## EXERCISE
After finding the line with "Task: Click the fourth green rating star" in the data below, set down exactly each line through the one with "Image resolution: width=1158", inclusive, and stop there.

## STORED DATA
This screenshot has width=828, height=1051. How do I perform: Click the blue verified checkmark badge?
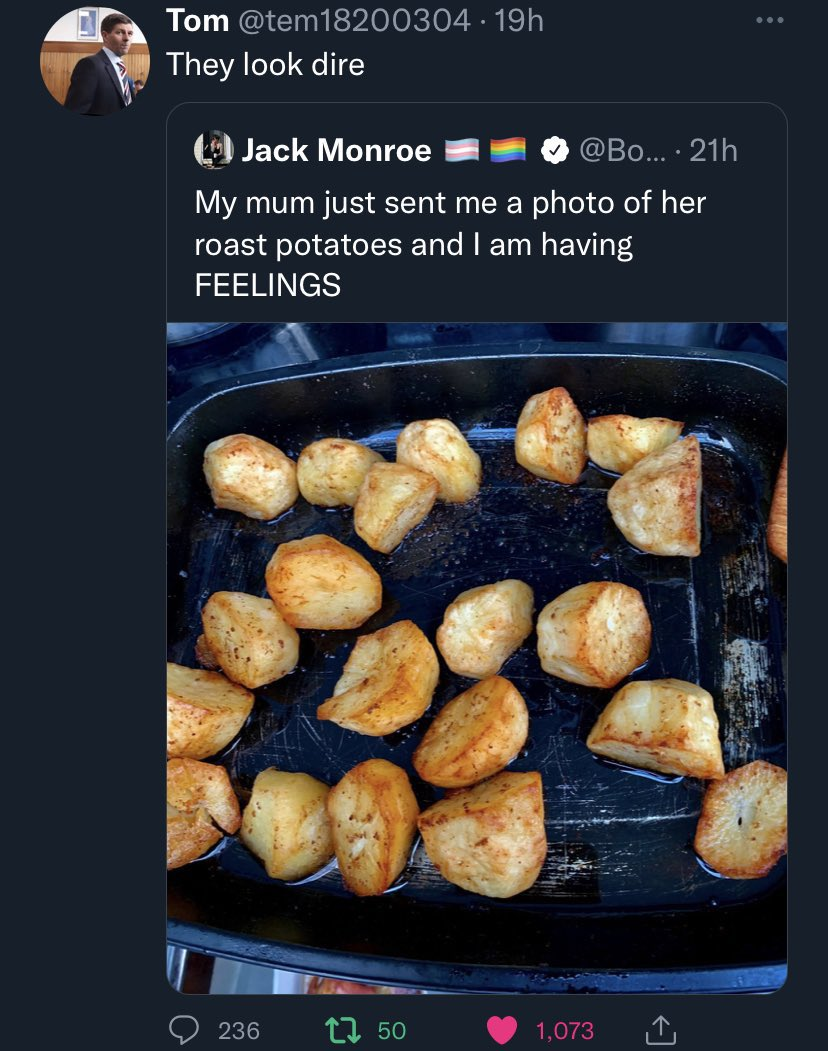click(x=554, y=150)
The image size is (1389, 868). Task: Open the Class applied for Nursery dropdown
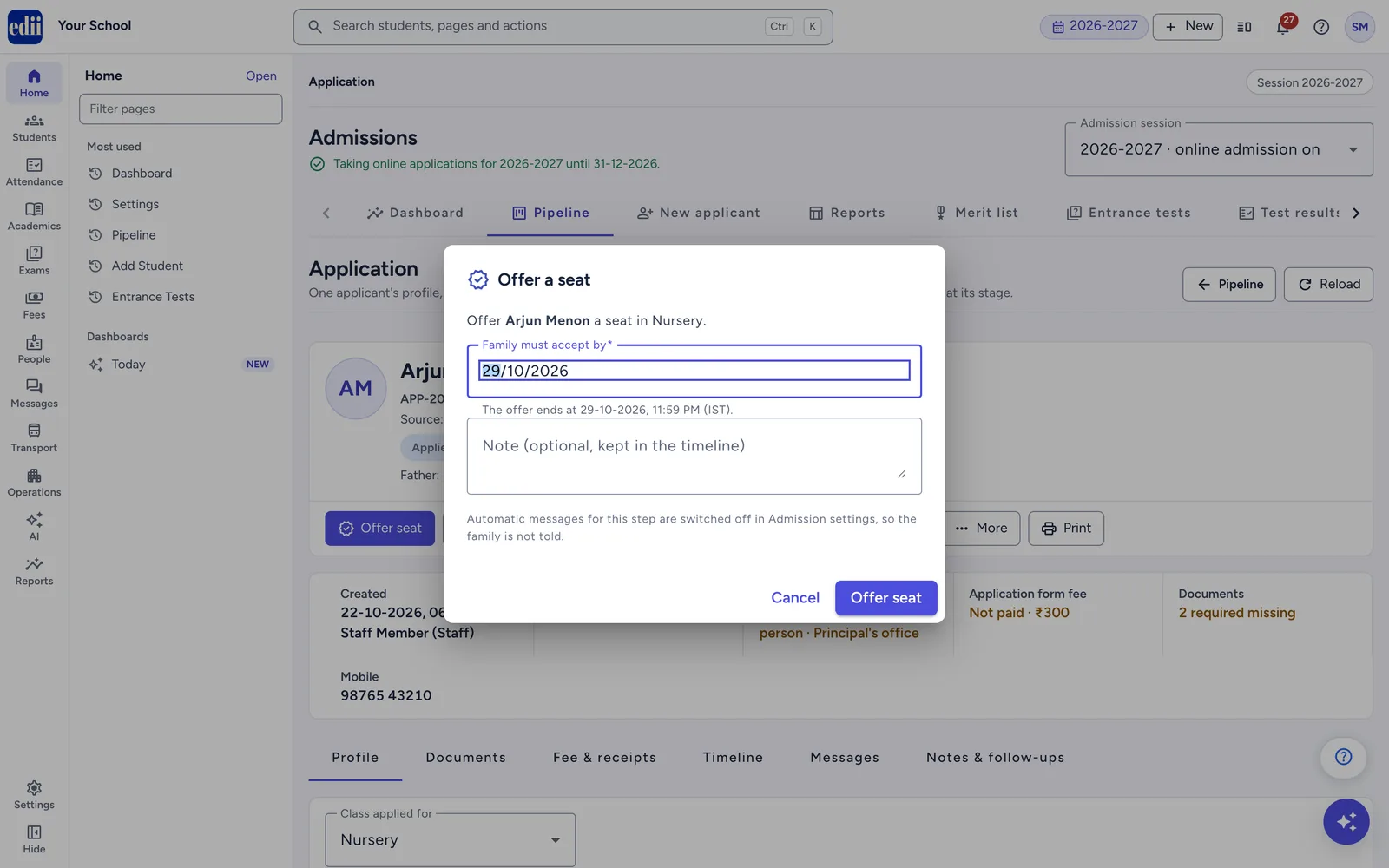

--

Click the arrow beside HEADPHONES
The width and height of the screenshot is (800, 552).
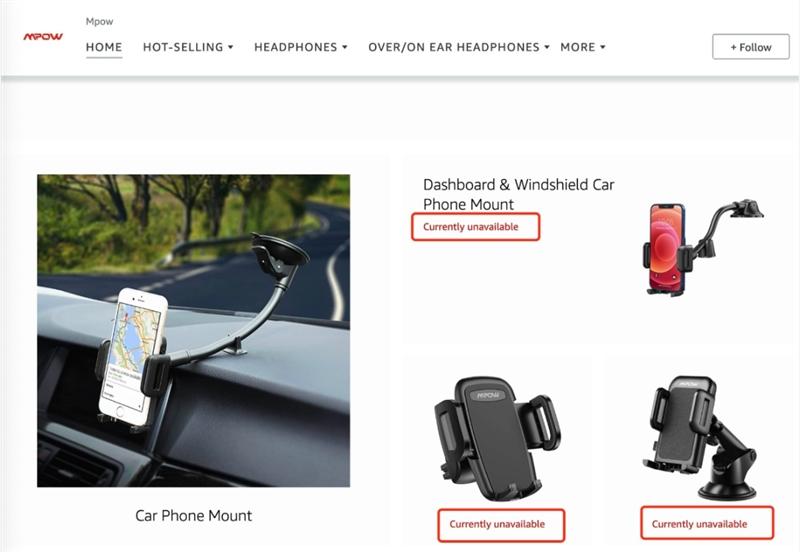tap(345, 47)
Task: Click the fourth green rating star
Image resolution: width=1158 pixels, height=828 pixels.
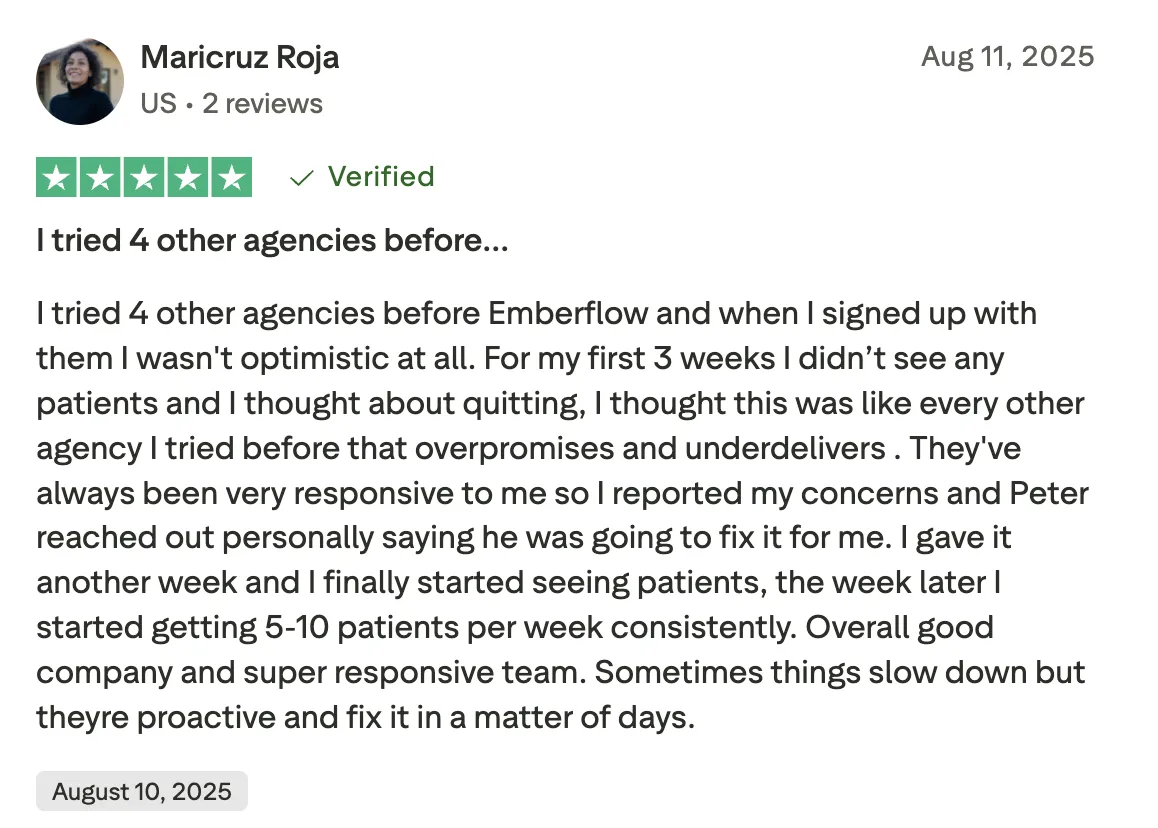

## SOLUTION TO THE EXERCISE
Task: Click the fourth green rating star
Image resolution: width=1158 pixels, height=828 pixels.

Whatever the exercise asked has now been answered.